Teil 4: Alte Muster verlieren in SIegen

Studentenstadt Siegen. Obwohl ich mir versprach, auf dieser Reise keine Nacht mehr in einer Studentenstadt zu verbringen, aufgrund der hohen Kosten, drohten mir hier keine überhöhten Ausgaben. In Siegen wohnt nämlich einer meiner besten Freunde Malte.

Ich werde nicht verbergen, dass meine Ankunft nicht auf dem Fahrrad sondern im Zug geschah. Die Gegend um Siegen herum, genauer gesagt Wuppertal, war eine Hölle von Steigungen und Senkungen einer Art, mit der ich bis jetzt noch nicht konfrontiert wurde. Einen Berg bezwungen wartete zehn Kilometer weiter einer, der fünf Mal so steil war und wie auf viele Situationen seit der Abreise, war ich auf diese Aussichten nicht vorbereitet. Malte holte mich also in der Nähe von Wuppertal ab, überreichte mir seinen Wohnungsschlüssel und ließ mich in Köln raus. Er selbst musste weiter. Selten war ich so glücklich ein bekanntes Gesicht zu sehen. Ich nahm also den Regionalzug und rollte ein anderthalb Stunden Richtung Siegen.

Durchatmen

Es war die erste lange Verschnaufpause seit meinem Aufbruch: wie dankbar ich war für jede Sekunde der Erholung. Die ersten drei Tage verbrachte ich allein und nutzte die Zeit für Dinge, die weder während der Fahrt, noch an einem Abend zu erledigen waren, wie Klamotten waschen und an meinem Videoprojekt arbeiten. Ich schlenderte durch die steilen Straßen Siegens und dachte daran, wie ich die aufgeschobenen, jedoch nicht aufgehobenen, Bergfahrten bezwingen sollte, denn Siegen ist umgeben von Gebirgen. Was für Wege würden mich darüber hinaus erwarten? Nicht jede Straße ist gut gepflastert, nicht jeder Pfad eben ausgelegt und obwohl mein Fahrrad für viele Terrains geeignet war, für viele war es das nicht. Blauäugig legte ich mein Vertrauen in meine App, die mich bereits mehrmals durch fragwürdige Strecken geschickt hatte und rätselte, ob ich ausversehen einen versteckten „Lebensmüde“-Modus aktiviert hatte.
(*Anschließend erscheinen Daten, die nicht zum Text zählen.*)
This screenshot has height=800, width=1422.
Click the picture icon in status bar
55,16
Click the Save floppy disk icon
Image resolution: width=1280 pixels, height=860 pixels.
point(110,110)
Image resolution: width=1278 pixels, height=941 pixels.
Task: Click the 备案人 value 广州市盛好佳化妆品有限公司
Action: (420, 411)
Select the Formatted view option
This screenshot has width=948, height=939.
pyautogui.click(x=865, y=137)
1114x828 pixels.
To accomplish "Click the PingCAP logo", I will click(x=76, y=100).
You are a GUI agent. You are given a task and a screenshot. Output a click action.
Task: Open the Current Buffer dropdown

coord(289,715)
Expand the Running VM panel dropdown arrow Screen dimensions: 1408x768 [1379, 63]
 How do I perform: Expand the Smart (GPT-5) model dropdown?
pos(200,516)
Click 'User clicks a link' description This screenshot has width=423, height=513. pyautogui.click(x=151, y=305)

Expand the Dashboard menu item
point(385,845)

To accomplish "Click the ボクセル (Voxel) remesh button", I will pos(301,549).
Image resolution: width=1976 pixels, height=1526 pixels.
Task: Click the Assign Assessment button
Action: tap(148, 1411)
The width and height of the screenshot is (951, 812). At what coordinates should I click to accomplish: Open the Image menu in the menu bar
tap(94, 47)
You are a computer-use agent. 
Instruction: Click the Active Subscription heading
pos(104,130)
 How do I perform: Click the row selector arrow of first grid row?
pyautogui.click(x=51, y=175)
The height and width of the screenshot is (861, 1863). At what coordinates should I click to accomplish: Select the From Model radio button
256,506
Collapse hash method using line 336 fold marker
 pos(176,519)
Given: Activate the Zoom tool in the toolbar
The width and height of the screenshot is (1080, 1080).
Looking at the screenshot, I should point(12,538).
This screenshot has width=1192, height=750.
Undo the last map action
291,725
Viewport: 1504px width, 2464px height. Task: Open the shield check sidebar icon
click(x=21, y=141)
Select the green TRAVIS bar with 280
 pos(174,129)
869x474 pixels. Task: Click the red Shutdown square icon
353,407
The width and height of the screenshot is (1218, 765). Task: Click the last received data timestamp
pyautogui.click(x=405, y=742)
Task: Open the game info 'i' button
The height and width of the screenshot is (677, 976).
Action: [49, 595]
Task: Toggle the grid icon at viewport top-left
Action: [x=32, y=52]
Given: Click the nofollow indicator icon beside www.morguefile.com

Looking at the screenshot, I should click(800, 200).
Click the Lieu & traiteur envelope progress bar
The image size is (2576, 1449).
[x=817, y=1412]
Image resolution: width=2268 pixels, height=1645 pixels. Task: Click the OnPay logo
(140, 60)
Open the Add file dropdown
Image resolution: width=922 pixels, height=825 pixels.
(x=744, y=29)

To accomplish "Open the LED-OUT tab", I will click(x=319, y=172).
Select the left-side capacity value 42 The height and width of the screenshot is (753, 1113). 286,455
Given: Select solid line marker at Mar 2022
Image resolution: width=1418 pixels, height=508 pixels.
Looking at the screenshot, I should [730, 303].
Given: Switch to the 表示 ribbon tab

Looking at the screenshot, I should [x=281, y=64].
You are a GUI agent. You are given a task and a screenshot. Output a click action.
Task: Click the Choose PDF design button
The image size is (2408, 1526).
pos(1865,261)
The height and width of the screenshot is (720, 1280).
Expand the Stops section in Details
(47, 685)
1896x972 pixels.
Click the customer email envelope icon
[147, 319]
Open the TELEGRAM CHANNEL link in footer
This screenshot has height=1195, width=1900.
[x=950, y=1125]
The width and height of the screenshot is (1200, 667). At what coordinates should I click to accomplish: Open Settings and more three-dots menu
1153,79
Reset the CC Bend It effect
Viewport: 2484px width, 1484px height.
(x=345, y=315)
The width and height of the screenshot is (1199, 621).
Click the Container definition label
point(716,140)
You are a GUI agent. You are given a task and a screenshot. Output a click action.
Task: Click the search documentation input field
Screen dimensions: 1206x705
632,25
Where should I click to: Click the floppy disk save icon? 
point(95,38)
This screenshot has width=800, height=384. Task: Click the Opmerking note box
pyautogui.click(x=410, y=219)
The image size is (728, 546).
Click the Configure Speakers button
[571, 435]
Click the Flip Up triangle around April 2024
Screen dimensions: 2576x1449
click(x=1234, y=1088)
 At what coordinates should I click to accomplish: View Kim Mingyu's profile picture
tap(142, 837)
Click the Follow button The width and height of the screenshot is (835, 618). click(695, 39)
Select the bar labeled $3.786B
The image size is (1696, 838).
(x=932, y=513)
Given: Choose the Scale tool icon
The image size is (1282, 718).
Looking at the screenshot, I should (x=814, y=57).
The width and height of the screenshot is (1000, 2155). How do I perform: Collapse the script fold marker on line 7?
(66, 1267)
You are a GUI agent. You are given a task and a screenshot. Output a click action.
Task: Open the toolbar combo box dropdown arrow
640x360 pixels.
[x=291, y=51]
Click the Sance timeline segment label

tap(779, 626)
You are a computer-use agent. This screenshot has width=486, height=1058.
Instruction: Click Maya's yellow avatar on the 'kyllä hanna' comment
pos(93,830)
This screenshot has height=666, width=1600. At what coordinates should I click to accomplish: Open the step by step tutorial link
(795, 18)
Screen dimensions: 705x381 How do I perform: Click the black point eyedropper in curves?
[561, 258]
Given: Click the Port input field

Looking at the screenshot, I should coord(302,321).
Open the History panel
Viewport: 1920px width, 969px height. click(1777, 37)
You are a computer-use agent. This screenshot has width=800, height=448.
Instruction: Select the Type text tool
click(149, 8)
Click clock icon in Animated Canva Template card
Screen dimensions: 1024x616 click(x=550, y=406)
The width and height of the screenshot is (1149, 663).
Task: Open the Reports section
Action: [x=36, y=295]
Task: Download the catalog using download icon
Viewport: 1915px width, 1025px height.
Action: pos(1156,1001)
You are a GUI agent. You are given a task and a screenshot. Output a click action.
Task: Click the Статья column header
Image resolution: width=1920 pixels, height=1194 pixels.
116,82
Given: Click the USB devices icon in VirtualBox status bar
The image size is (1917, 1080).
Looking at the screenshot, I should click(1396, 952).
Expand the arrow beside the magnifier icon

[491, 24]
Schnell überließ ich diese Gedanken meinem Zukunfts-Ich und genoss die Abende vor dem Fernseher, in einer Umgebung, die sich nicht bei jedem erneuten Aufwachen änderte. Ich hing immer noch sehr am komfortablen Leben und ein Lebensstil der seit Jahren gelebt wird, lässt sich nach zwei Wochen nicht einfach abstreifen. Ich wusste bereits am ersten Tag, dass die Abfahrt aus Siegen mir schwerer fallen könnte, als beim Antritt der Reise. Dieses Mal wusste ich genau, was ich hinter mir lassen würde und ebenfalls war mir bewusst, dass ich für einige Zeit wohl kein bekanntes Gesicht mehr sehen würde.

Alte Freunde – Neue Kräfte

Am vierten Abend kehrte Malte Heim und wir hatten uns viel zu erzählen. Diese ungewohnte Erfahrung mit einem Freund zu teilen, erleichterte mir die Verarbeitung dieser und ich erhielt guten Rat von einem Menschen, der mich sehr gut kannte. Ich merkte, dass der Umgang mit ihm dieses Mal anders war, unbelastet und natürlich. Ich bin mir sicher, dass es daran lag, dass ich auf der Reise, wie bereits erwähnt, eine neue Wertschätzung für die mir wichtigen Menschen in meinem Leben fand.

Meine Vorahnung erwies sich als richtig und es war dieses Mal tatsächlich schwieriger den ersten Tritt in die Pedale zu tätigen. Eine Woche Ausruhen brachte jedoch neue Kraft in die Beine und als das Rad ins Rollen kam, fuhr es nicht wie ein altes quietschendes Getriebe wie davor, sondern wie eine gut geölte Maschinerie. Die Symbiose zwischen Mensch und Fahrrad, hatte neue Ebenen erreicht.